O Grande deus do Entretenimento - A. W. Tozer


Há muitos anos, um filósofo alemão disse alguma coisa no sentido de que quanto mais um homem tem no coração menos precisará de fora; a excessiva necessidade de apoio externo é prova de falência no homem interior.

Se isto é verdade (e eu creio que é), então o desordenado apego atual a toda forma de entretenimento é prova de que a vida interior do homem moderno está em sério declínio. O homem comum não tem nenhum núcleo central de segurança moral, nenhum manancial em seu peito, nenhuma força interior para colocá-lo acima da necessidade de repetidas injeções psicológicas para dar-lhe coragem de continuar vivendo. Tornou-se um parasita no mundo, extraindo vida do seu ambiente, incapaz de viver um só dia sem o estímulo que a sociedade lhe fornece.

Schleiermacher afirmava que o sentimento de dependência está na raiz de todo culto religioso e que, por mais alto que a vida espiritual possa subir, sempre terá de começar com um profundo senso de necessidade que somente Deus pode satisfazer.
Se este senso de dependência e necessidade está na raiz da religião natural, não é difícil ver por que o grande deus Entretenimento é tão ardentemente cultuado por tanta gente. Pois há milhões que não podem viver sem diversão. A vida para eles é simplesmente intolerável. Buscam, ansiosos, o bendito alívio dado por entretenimentos profissionais e outras formas de narcóticos psicológicos como um viciado em drogas busca a sua injeção diária de heroína. Sem estas coisas, não poderiam reunir coragem para encarar a existência.

Ninguém que seja dotado de sentimentos humanos normais fará objeção aos prazeres simples da vida, nem às formas inofensivas de entretenimento que podem ajudar a relaxar os nervos e revigorar a mente exausta de fatiga. Essas coisas, se usadas com descrição, podem ser uma bênção ao longo do caminho. Isso é uma coisa. A exagerada dedicação ao entretenimento como atividade da maior importância, para a qual e pela qual os homens vivem, é definitivamente outra coisa muito diferente.
O abuso de uma coisa inofensiva é a essência do pecado. O incremento do aspecto das diversões da vida humana em tão fantásticas proporções é um mau presságio, uma ameaça às almas dos homens modernos. Estruturou-se, chegando a constituir um empreendimento comercial multimilionário, com maior poder sobre as mentes humanas e sobre o caráter humano do que qualquer outra influência educacional na terra. E o que é ominoso é que o seu poder é quase exclusivamente mau, deteriorando o interior e expelindo os pensamentos de alcance eterno que encheriam a alma dos homens, se tão somente fossem dignos de abrigá-los. E a coisa toda desenvolveu-se, produzindo uma verdadeira religião que retém os devotos com estranho fascínio e, incidentalmente, contra a qual agora é perigoso falar.

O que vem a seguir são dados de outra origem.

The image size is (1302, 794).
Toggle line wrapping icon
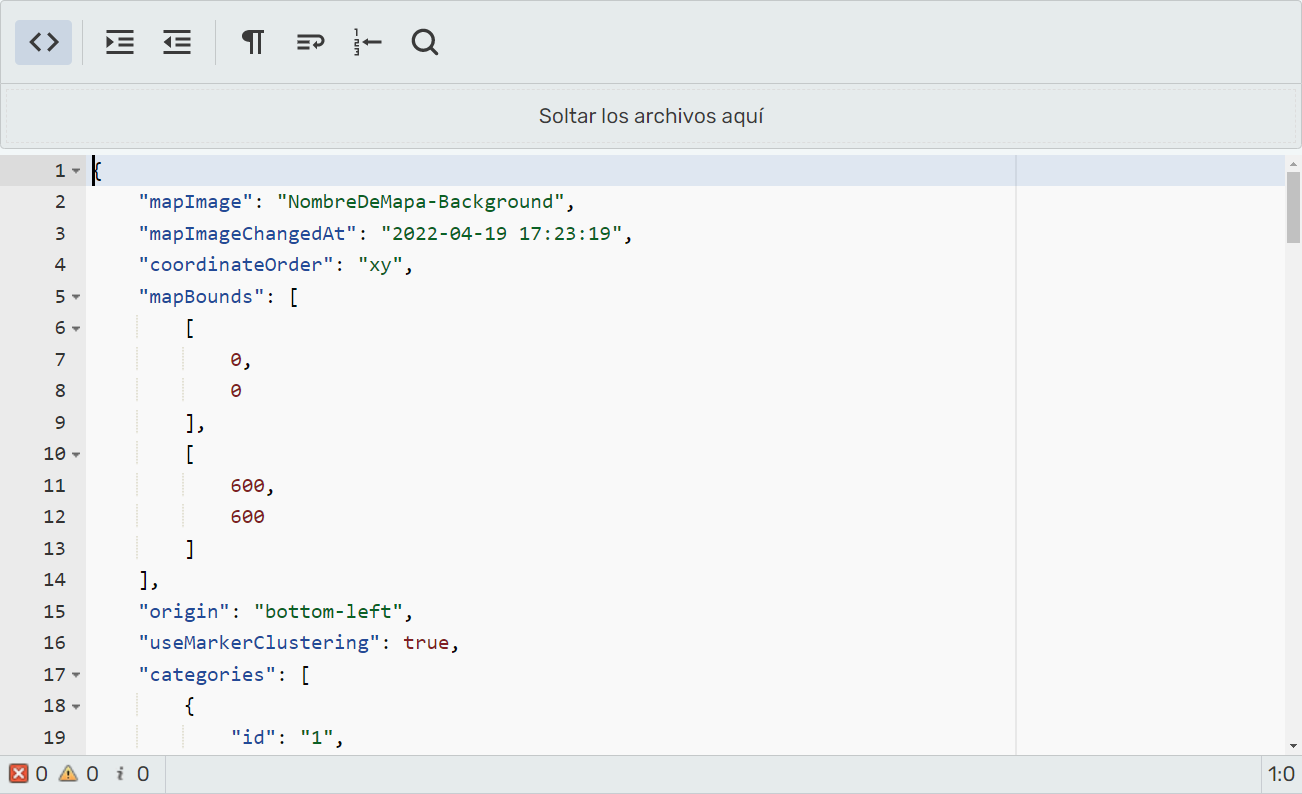coord(310,43)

Por séculos, a igreja se manteve solidamente contra toda forma de entretenimento mundano, reconhecendo-o pelo que era – um meio para desperdiçar o tempo, um refúgio contra a perturbadora voz da consciência, um esquema para desviar a atenção da responsabilidade moral. Por isso, ela própria sofreu rotundos abusos e críticas dos filhos deste mundo. Mas ultimamente ela se cansou dos abusos e parou de lutar. Parece ter decidido que, já que não consegue vencer o grande deus Entretenimento, pode muito bem juntar suas forças às dele e fazer o uso que puder dos seus poderes. Assim, hoje temos o espantoso espetáculo de milhões de dólares derramados sobre o trabalho profano de providenciar entretenimento terreno para os filhos do Céu, assim chamados.

Em muitos lugares o entretenimento religioso está eliminando rapidamente as coisas sérias de Deus. Muitas igrejas, nestes dias, têm-se transformado em pouco mais que pobres teatros onde "produtores" de quinta classe mascateiam as suas mercadorias falsificadas com total aprovação de líderes evangélicos conservadores, que podem até citar um texto sagrado em defesa da sua delinqüência. E raramente alguém ousa levantar a voz contra isso.

Não é uma coisa esquisita e um espanto que, com a sombra da destruição atômica (ou de ataques terroristas) pendendo sobre o mundo e com a vinda de Cristo tão próxima, os professos seguidores do Senhor se entreguem a divertimentos religiosos? Que numa hora em que há tão desesperada necessidade de santos amadurecidos, numerosos crentes voltem para a criancice espiritual e clamem por brinquedos?

Extraído de A Raiz dos Justos, Editora Mundo Cristão.